How do we define charity? The dictionary defines it as voluntary giving of help to those who need it . What often differentiates charity from regular giving is that the usual beneficiary of a charitable work is someone not personally known to the giver. By its very meaning, we can safely surmise that charity is a selfless act.
The usual recipients of charity include the poor, the sick, and the disabled. These are the groups that typically have to rely on other people for survival since they are not able to provide themselves with their most basic needs including food, clothes, and shelter. A person is said to be doing an act of charity if he or she contributes money, goods or time to an individual or group who needs assistance. Individuals who participate in this kind of endeavor would have to be selfless in order to give meaning to this act. This means having no ulterior motive to gain an advantage or benefit . A truly selfless act of charity does not seek public recognition but rather revels in the secrecy of the deed.

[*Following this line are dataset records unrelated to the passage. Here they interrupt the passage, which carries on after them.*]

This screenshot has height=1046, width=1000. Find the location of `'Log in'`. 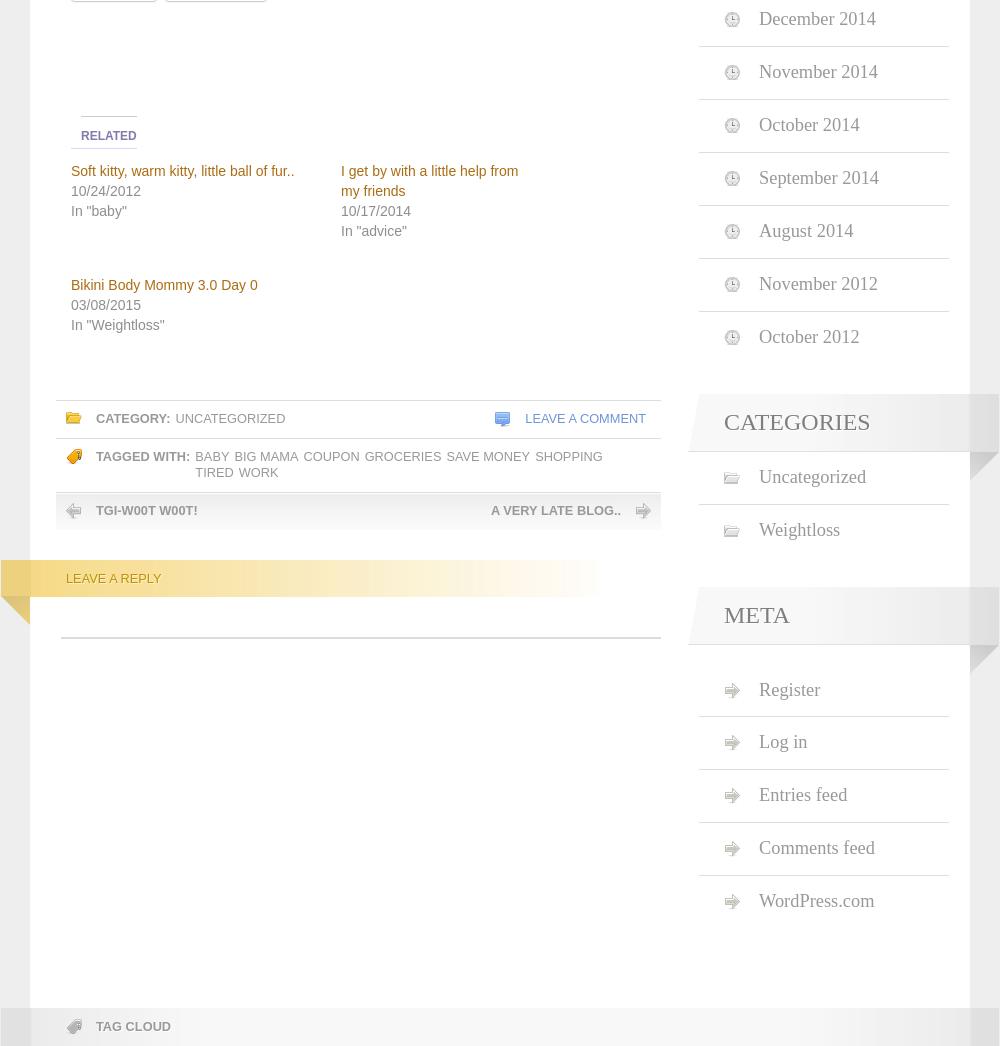

'Log in' is located at coordinates (759, 741).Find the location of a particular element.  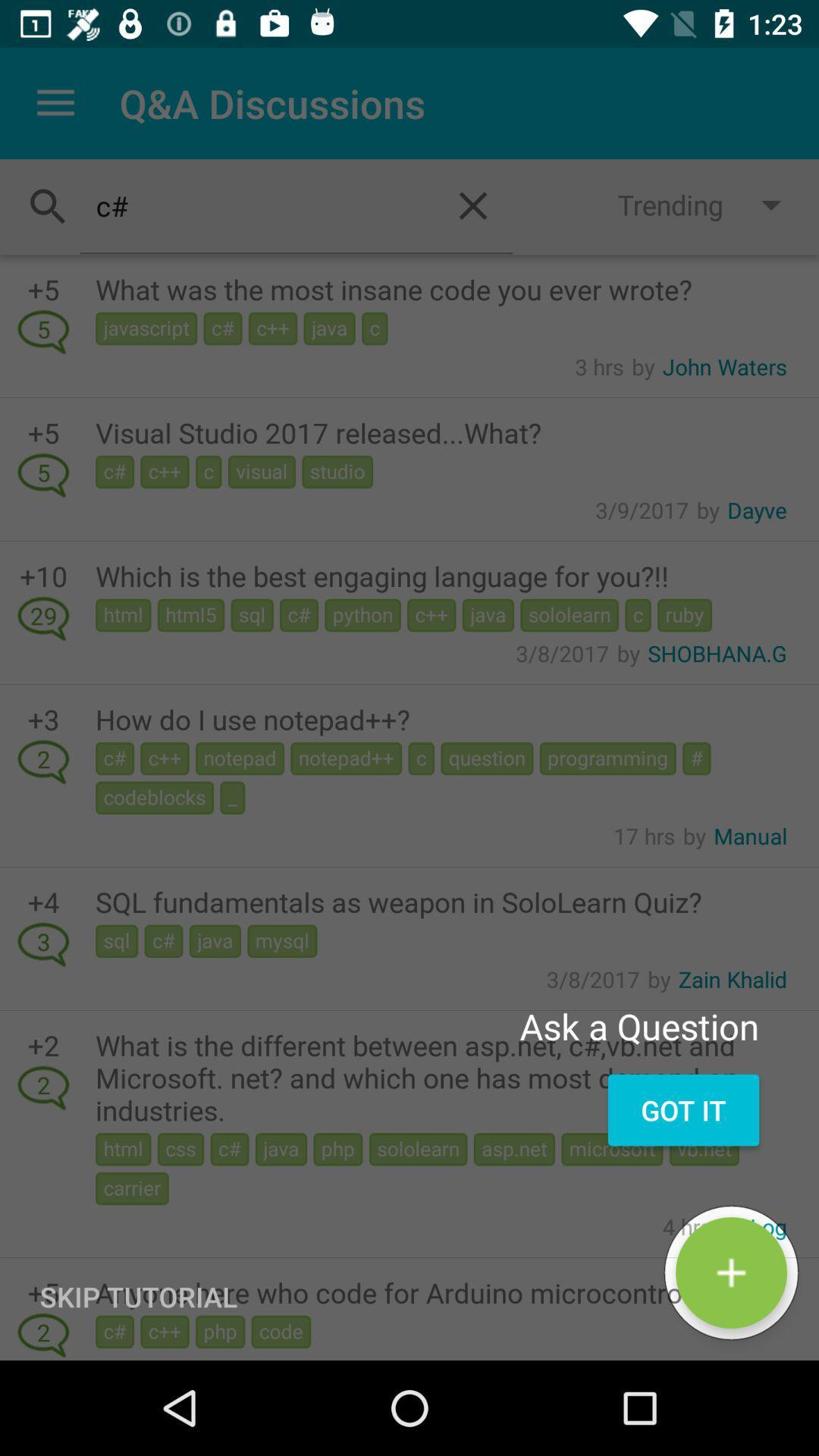

the add icon is located at coordinates (730, 1272).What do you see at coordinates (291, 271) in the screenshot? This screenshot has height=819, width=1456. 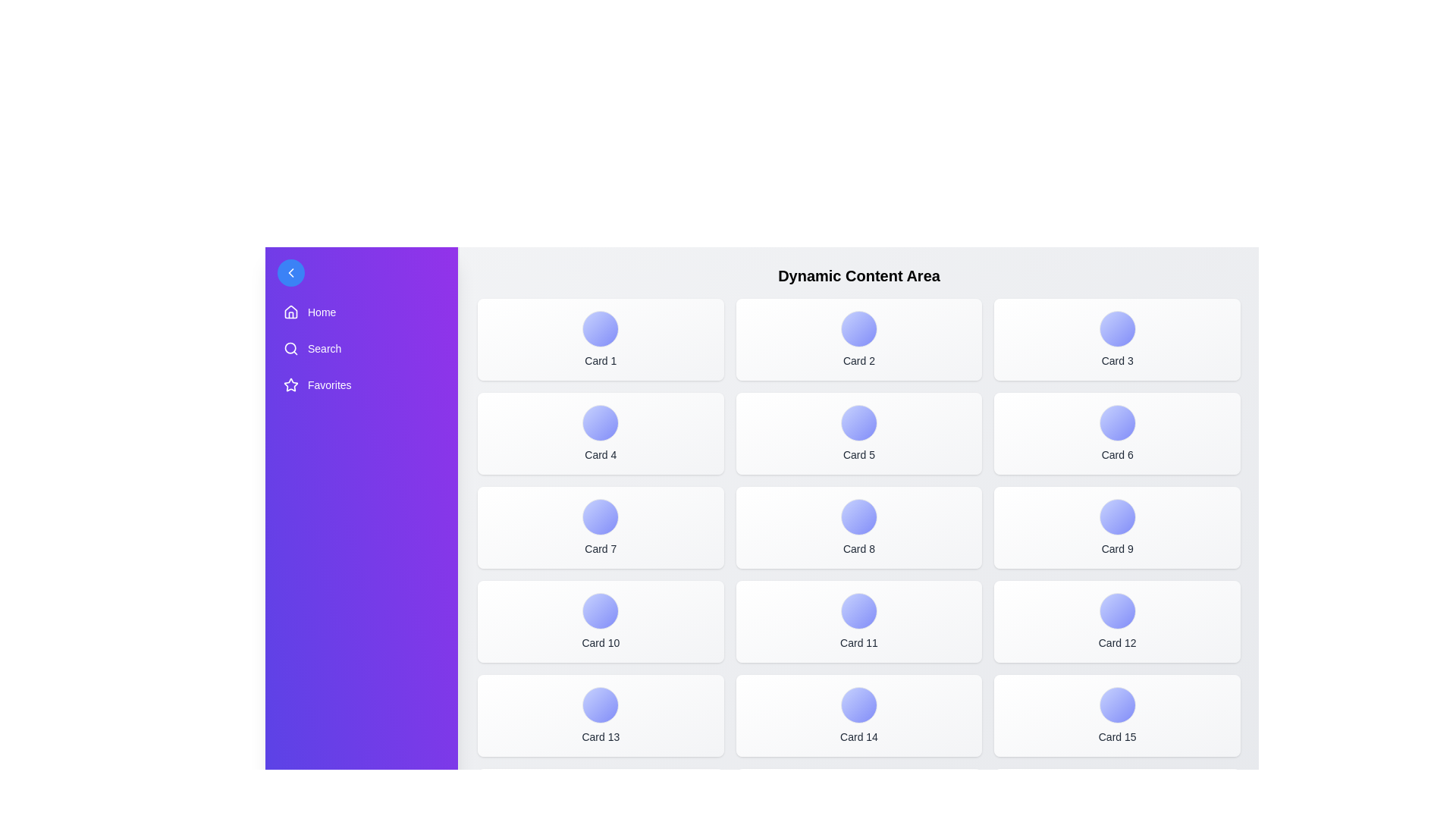 I see `toggle button in the sidebar to change its state` at bounding box center [291, 271].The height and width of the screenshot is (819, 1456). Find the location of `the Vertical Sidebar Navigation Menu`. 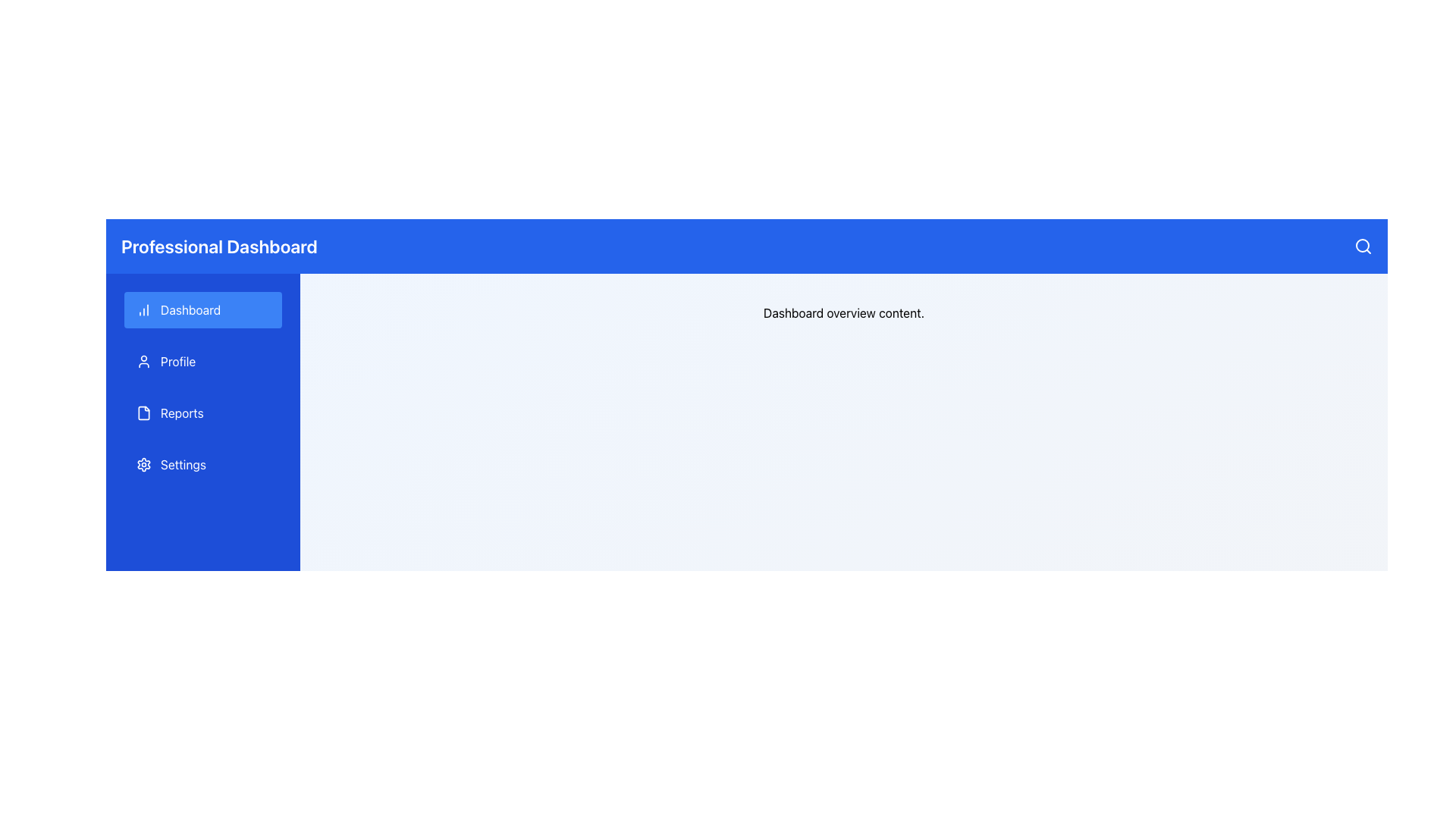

Here lies the problem of so many so-called philanthropists. Although not all are guilty of this, a good number are merely after the good publicity that engaging in charity conveniently provides. Recipients of acts of charity are naturally grateful and would usually accede to requests of “good words”. Some need not even be told to do so because of the high degree of gratitude. This wouldn’t be so bad if there were no obvious immediate benefits that can be obtained by the givers of charity.
It is sad that even in the world of charity, selfishness is able to penetrate. In a willing giver, no publicity is necessary for motivation. Selfish charity should give way to selfless charity.